_OPGAVEN_.
[A] Herschrijf de alinea uit de tekst over branchecodes voor goed bestuur die begint met „De memorie van toelichting bij Versterking besturing” beknopter en behoud de belangrijkste feiten.
[B] Geef uit de tekst over branchecodes voor goed bestuur letterlijk het gedeelte van "19 duidelijke perspectieven" tot en met "de hogescholen vastgesteld.".

_TE LEZEN TEKST_.
Branchecodes voor goed bestuur

De memorie van toelichting bij Versterking besturing geeft aan dat een branchecode voor goed bestuur het vertrouwen van de maatschappelijke

omgeving in het functioneren van instellingen versterkt en een belangrijke rol kan spelen bij de horizontale verantwoording. Een code biedt ook flexibiliteit en ruimte om anders dan via wettelijke regels vast te leggen hoe instellingen binnen een branche hun verantwoordelijkheid voor goed bestuur waar maken, aldus de memorie van toelichting. Artikel 2.14 van de WHW bepaalt dat bij algemene maatregel van bestuur een of meer branchecodes voor goed bestuur kunnen worden aangewezen. Dat is tot op heden niet gebeurd omdat voor zowel het hbo als het wo door de branche zelf codes zijn ontwikkeld.

Voor de universiteiten is in het voorjaar van 2013 na een interne evaluatie door de VNSU een vernieuwde code uitgebracht. In het voorjaar van 2012 is een

uitgebreide openbare evaluatie van de branchecode voor het hbo verschenen. De evaluatiecommissie is kritisch over de mate waarin instellingen de code naleven en de uitgangspunten en bepalingen hebben geïnternaliseerd. De commissie heeft

(19)

19 duidelijke perspectieven geschetst voor verbetering en voor verdere ontwikkeling van het interne toezicht. Bij monde van de Vereniging Hogescholen hebben de instellingen de voorstellen omarmd en verwerkt in een bijgestelde en aangevulde branchecode.9 De nieuwe code wordt waarschijnlijk dit najaar door de hogescholen vastgesteld.

De nieuwe (concept)branchecode voor goed bestuur in het hbo is meer

richtinggevend en meer onderwijsinhoudelijk van aard dan de nieuwe code (2013) in het wo. Zo noemt de nieuwe branchecode voor het hbo expliciet als

uitgangspunt dat de raad van toezicht bij zijn werkzaamheden de kwaliteit van onderwijs, onderzoek en kennisvalorisatie centraal stelt. Ook wordt een toetsingskader voorgeschreven dat daarbij als hulpmiddel dient. In de recent herziene branchecode voor het wo ontbreken deze onderwerpen, evenals in de versie die daarvoor van kracht was. Het onderwerp ‘toetsingskader’ komt in hoofdstuk 3 uitgebreider aan bod.

_AANGELEVERDE REGELS_.
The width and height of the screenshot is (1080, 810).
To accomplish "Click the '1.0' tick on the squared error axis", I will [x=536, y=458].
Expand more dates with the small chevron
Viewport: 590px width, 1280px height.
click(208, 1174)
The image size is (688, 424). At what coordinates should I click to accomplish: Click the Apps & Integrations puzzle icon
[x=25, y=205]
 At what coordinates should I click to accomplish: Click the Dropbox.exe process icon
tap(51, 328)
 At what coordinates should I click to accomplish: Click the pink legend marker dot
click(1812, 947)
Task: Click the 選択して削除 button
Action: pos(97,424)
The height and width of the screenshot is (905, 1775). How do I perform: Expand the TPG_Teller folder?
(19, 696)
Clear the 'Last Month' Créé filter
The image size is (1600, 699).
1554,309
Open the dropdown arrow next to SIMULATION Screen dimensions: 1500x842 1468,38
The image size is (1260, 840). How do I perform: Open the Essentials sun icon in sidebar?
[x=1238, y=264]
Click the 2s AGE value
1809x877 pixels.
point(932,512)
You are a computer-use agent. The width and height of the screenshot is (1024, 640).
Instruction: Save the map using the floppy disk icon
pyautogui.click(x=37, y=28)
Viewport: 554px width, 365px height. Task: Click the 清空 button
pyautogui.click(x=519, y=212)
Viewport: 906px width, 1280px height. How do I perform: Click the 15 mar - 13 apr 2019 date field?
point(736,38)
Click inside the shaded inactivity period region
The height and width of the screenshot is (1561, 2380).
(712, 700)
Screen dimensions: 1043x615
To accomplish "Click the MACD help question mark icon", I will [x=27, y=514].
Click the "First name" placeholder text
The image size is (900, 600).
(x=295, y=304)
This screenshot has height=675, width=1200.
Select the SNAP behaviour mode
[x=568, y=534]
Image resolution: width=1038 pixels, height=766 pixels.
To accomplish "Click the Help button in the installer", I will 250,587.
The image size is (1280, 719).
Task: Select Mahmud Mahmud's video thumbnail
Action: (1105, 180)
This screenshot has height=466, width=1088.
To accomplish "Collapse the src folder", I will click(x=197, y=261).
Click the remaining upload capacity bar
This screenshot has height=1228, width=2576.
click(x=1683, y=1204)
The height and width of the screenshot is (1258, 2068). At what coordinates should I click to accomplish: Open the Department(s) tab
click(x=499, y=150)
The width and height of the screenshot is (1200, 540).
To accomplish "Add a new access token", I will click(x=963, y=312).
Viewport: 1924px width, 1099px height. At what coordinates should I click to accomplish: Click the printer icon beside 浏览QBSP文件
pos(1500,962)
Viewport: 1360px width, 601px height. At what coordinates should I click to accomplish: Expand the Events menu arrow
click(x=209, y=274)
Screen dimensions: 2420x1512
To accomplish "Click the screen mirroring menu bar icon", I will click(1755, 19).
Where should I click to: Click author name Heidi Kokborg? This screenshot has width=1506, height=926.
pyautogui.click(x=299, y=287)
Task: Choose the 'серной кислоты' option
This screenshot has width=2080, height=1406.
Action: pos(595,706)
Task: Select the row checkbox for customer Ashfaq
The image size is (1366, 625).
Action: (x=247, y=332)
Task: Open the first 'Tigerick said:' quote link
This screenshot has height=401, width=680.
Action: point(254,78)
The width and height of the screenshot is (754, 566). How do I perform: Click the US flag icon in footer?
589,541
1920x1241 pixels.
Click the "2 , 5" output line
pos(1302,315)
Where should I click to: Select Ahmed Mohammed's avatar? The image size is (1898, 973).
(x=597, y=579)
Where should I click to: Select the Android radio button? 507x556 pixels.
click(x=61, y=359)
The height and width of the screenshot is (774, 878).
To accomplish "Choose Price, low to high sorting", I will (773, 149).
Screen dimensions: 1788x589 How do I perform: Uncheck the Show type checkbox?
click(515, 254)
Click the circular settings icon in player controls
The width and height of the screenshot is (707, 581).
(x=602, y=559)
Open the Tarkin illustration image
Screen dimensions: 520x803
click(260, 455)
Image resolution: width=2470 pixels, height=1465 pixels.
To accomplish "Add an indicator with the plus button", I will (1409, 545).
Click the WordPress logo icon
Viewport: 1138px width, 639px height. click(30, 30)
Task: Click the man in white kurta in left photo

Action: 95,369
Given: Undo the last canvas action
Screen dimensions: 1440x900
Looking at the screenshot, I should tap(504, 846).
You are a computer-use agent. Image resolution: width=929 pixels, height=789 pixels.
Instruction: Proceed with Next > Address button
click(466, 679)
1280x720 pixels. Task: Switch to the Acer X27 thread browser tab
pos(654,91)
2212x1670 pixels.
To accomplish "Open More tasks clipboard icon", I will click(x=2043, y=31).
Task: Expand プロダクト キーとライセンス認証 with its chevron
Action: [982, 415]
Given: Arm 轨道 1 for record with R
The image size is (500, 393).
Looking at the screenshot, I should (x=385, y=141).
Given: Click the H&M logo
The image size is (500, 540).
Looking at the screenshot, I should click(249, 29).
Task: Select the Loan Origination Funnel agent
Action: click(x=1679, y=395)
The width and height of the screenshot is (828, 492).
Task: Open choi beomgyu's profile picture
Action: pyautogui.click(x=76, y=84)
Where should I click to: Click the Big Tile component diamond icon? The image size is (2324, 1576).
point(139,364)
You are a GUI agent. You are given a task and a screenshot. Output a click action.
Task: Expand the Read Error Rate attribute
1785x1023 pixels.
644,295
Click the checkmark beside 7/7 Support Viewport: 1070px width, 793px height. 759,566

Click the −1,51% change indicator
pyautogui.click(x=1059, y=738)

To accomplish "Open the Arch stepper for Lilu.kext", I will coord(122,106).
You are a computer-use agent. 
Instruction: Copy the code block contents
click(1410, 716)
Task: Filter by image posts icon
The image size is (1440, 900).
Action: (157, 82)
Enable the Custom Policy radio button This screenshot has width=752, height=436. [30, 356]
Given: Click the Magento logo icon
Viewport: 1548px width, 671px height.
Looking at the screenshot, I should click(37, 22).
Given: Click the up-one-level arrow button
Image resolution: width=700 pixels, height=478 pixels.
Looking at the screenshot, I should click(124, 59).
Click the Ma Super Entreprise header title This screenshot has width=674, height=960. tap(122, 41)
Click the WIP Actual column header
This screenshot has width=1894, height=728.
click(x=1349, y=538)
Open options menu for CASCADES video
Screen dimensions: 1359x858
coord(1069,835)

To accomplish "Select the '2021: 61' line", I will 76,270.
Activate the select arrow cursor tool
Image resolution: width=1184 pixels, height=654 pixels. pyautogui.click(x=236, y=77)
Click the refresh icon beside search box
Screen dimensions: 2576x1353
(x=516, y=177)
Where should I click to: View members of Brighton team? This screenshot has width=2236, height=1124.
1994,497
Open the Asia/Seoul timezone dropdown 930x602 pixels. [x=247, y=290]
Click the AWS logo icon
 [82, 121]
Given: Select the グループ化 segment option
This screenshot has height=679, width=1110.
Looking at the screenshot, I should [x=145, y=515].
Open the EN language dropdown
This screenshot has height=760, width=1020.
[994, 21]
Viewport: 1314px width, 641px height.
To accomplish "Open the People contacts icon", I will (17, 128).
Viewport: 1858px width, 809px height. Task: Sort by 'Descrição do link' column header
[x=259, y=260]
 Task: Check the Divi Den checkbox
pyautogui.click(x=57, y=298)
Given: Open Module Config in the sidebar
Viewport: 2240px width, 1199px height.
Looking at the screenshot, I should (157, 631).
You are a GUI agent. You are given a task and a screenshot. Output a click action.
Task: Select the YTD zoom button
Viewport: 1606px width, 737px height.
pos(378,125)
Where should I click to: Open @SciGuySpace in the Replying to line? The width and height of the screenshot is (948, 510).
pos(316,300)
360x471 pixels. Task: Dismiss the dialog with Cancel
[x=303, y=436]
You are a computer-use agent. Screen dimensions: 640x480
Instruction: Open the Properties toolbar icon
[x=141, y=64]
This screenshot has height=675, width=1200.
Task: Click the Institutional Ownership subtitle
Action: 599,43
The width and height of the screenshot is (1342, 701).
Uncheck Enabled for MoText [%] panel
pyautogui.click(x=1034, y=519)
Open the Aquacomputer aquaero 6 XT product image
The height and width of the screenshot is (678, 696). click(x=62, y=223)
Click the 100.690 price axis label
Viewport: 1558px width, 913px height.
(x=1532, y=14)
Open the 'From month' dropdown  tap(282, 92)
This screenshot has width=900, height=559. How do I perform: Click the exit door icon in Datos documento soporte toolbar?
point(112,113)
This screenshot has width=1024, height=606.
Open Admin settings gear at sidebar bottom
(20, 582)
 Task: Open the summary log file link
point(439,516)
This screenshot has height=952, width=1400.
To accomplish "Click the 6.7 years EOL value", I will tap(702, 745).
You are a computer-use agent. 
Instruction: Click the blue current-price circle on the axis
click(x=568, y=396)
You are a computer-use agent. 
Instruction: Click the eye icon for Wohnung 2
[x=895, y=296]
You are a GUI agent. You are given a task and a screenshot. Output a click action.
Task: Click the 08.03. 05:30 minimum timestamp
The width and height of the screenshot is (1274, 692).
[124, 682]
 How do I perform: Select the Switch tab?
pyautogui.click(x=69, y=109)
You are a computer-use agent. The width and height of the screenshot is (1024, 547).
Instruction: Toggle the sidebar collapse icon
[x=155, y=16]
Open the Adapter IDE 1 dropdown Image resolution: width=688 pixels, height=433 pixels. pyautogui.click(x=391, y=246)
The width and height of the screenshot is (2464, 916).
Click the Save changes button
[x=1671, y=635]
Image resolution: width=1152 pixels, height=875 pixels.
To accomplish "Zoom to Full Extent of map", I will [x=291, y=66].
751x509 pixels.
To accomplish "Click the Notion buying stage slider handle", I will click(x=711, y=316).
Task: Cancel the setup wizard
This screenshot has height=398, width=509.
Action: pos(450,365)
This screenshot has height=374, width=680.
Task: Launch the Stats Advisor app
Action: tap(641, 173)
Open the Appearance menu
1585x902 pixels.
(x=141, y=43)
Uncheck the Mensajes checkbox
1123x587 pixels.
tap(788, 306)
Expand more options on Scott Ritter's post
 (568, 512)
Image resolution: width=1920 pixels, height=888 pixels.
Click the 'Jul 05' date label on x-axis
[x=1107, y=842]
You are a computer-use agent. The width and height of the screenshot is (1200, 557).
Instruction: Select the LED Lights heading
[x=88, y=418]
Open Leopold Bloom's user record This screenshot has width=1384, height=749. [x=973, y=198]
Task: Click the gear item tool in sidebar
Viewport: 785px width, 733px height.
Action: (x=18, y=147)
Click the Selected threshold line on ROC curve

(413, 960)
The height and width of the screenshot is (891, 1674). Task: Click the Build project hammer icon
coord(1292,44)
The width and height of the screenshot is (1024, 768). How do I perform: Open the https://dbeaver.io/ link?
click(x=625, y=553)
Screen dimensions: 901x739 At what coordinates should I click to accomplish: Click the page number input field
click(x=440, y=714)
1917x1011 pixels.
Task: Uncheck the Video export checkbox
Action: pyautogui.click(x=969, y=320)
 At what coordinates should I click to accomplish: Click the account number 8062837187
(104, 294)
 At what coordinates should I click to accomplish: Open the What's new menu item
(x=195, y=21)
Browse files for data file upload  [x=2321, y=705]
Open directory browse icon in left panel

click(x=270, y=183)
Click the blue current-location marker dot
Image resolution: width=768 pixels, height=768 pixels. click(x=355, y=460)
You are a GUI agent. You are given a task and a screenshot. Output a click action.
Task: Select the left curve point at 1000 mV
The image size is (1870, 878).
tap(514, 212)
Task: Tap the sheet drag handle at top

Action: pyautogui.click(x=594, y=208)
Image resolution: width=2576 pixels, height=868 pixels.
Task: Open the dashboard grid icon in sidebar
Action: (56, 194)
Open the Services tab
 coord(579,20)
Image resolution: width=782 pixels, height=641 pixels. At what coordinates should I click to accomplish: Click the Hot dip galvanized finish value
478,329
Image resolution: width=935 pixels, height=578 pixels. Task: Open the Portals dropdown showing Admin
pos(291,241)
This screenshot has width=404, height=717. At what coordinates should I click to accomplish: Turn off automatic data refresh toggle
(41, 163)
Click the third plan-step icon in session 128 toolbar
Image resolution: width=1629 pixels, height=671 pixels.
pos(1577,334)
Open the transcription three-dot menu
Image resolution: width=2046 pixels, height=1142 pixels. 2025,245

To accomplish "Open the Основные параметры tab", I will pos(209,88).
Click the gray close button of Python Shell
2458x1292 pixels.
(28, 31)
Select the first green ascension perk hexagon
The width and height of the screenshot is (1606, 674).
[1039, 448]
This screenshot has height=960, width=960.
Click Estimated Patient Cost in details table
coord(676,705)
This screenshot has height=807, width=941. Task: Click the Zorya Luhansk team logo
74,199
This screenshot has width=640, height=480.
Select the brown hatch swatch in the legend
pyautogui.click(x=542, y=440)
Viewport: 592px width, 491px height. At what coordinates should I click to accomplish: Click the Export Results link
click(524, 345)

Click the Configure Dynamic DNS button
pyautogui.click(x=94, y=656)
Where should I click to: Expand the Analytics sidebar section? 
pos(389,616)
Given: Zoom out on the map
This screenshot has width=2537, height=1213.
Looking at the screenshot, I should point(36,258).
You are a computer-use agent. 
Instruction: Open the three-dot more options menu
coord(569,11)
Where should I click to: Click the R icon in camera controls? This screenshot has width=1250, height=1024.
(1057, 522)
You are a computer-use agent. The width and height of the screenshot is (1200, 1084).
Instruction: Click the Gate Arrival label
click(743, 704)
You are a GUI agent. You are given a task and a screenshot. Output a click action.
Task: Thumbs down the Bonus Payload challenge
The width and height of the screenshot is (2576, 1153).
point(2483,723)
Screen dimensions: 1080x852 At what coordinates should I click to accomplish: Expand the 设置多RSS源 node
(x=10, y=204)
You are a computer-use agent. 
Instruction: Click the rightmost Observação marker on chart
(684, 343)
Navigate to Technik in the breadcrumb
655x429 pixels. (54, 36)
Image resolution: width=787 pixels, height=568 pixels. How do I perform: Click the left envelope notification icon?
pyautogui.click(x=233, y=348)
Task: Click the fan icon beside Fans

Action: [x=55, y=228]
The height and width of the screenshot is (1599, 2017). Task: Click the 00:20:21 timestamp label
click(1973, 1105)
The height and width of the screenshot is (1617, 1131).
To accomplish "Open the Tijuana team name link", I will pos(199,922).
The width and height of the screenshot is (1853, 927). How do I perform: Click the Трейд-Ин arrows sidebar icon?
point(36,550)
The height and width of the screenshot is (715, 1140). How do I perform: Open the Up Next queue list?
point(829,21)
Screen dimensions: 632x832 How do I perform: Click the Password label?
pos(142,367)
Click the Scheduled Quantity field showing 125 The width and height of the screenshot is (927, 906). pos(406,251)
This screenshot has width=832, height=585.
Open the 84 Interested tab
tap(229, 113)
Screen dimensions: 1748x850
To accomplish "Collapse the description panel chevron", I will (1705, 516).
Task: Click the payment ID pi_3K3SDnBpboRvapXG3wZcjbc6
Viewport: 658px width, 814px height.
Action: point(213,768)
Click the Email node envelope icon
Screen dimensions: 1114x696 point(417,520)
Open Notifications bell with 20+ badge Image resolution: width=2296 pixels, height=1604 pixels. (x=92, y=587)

_OPLOSSINGEN_.
[A] Volgens de memorie van toelichting bij Versterking besturing versterkt een branchecode voor goed bestuur het vertrouwen van de maatschappelijke omgeving in instellingen en kan zij een belangrijke rol spelen bij horizontale verantwoording. Zo'n code biedt ook flexibiliteit om buiten wettelijke regels om vast te leggen hoe instellingen hun verantwoordelijkheid voor goed bestuur waarmaken. Artikel 2.14 van de WHW maakt het mogelijk om bij algemene maatregel van bestuur branchecodes aan te wijzen. Dat is nog niet gebeurd, omdat de branche zelf codes heeft ontwikkeld voor zowel het hbo als het wo.

[B]
19 duidelijke perspectieven geschetst voor verbetering en voor verdere ontwikkeling van het interne toezicht. Bij monde van de Vereniging Hogescholen hebben de instellingen de voorstellen omarmd en verwerkt in een bijgestelde en aangevulde branchecode.9 De nieuwe code wordt waarschijnlijk dit najaar door de hogescholen vastgesteld.